WHAT TO WORK ON.
The answer is every record that follows, printed exactly.
[INFORMATION SUPPLIED — start]
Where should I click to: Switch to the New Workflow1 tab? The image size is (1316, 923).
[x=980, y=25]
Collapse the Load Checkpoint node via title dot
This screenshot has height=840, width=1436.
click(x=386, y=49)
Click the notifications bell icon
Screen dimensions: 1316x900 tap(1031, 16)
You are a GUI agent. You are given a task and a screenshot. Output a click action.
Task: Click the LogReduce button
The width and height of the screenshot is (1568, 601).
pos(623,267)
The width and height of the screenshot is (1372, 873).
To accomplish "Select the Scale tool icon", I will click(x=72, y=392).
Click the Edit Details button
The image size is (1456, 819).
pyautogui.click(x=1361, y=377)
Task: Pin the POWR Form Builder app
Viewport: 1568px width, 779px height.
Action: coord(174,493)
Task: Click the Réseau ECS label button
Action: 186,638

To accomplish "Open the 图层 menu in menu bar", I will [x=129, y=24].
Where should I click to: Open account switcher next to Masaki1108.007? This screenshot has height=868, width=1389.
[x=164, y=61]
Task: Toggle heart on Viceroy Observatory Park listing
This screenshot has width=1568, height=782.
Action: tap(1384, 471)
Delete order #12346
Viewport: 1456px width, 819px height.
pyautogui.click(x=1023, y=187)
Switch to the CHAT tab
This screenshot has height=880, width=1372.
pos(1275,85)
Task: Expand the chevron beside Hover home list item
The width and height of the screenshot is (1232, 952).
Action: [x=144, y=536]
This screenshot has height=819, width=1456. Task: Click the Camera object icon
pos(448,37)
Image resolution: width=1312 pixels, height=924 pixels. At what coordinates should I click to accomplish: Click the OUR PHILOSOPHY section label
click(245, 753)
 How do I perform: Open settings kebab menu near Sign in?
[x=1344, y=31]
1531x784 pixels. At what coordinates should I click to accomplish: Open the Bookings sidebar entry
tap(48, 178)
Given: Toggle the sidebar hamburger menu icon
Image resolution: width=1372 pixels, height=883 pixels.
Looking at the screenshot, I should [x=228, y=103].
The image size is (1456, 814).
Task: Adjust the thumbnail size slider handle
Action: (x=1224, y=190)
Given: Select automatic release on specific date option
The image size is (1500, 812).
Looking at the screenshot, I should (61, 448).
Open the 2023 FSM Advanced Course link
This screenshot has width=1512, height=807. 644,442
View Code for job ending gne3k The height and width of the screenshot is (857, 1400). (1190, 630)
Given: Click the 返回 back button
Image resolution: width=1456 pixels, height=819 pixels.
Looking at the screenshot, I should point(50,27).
[INFORMATION SUPPLIED — finish]
SOLUTION TO THE EXERCISE.
Where should I click to: Switch to the New Workflow1 tab? The image size is (1316, 923).
[x=980, y=25]
Collapse the Load Checkpoint node via title dot
This screenshot has height=840, width=1436.
click(x=386, y=49)
Click the notifications bell icon
Screen dimensions: 1316x900 tap(1031, 16)
You are a GUI agent. You are given a task and a screenshot. Output a click action.
Task: Click the LogReduce button
The width and height of the screenshot is (1568, 601).
pos(623,267)
The width and height of the screenshot is (1372, 873).
To accomplish "Select the Scale tool icon", I will click(x=72, y=392).
Click the Edit Details button
The image size is (1456, 819).
pyautogui.click(x=1361, y=377)
Task: Pin the POWR Form Builder app
Viewport: 1568px width, 779px height.
Action: coord(174,493)
Task: Click the Réseau ECS label button
Action: 186,638

To accomplish "Open the 图层 menu in menu bar", I will [x=129, y=24].
Where should I click to: Open account switcher next to Masaki1108.007? This screenshot has height=868, width=1389.
[x=164, y=61]
Task: Toggle heart on Viceroy Observatory Park listing
This screenshot has width=1568, height=782.
Action: tap(1384, 471)
Delete order #12346
Viewport: 1456px width, 819px height.
pyautogui.click(x=1023, y=187)
Switch to the CHAT tab
This screenshot has height=880, width=1372.
pos(1275,85)
Task: Expand the chevron beside Hover home list item
The width and height of the screenshot is (1232, 952).
Action: [x=144, y=536]
This screenshot has height=819, width=1456. Task: Click the Camera object icon
pos(448,37)
Image resolution: width=1312 pixels, height=924 pixels. At what coordinates should I click to accomplish: Click the OUR PHILOSOPHY section label
click(245, 753)
 How do I perform: Open settings kebab menu near Sign in?
[x=1344, y=31]
1531x784 pixels. At what coordinates should I click to accomplish: Open the Bookings sidebar entry
tap(48, 178)
Given: Toggle the sidebar hamburger menu icon
Image resolution: width=1372 pixels, height=883 pixels.
Looking at the screenshot, I should [x=228, y=103].
The image size is (1456, 814).
Task: Adjust the thumbnail size slider handle
Action: (x=1224, y=190)
Given: Select automatic release on specific date option
The image size is (1500, 812).
Looking at the screenshot, I should (61, 448).
Open the 2023 FSM Advanced Course link
This screenshot has width=1512, height=807. 644,442
View Code for job ending gne3k The height and width of the screenshot is (857, 1400). (1190, 630)
Given: Click the 返回 back button
Image resolution: width=1456 pixels, height=819 pixels.
Looking at the screenshot, I should point(50,27).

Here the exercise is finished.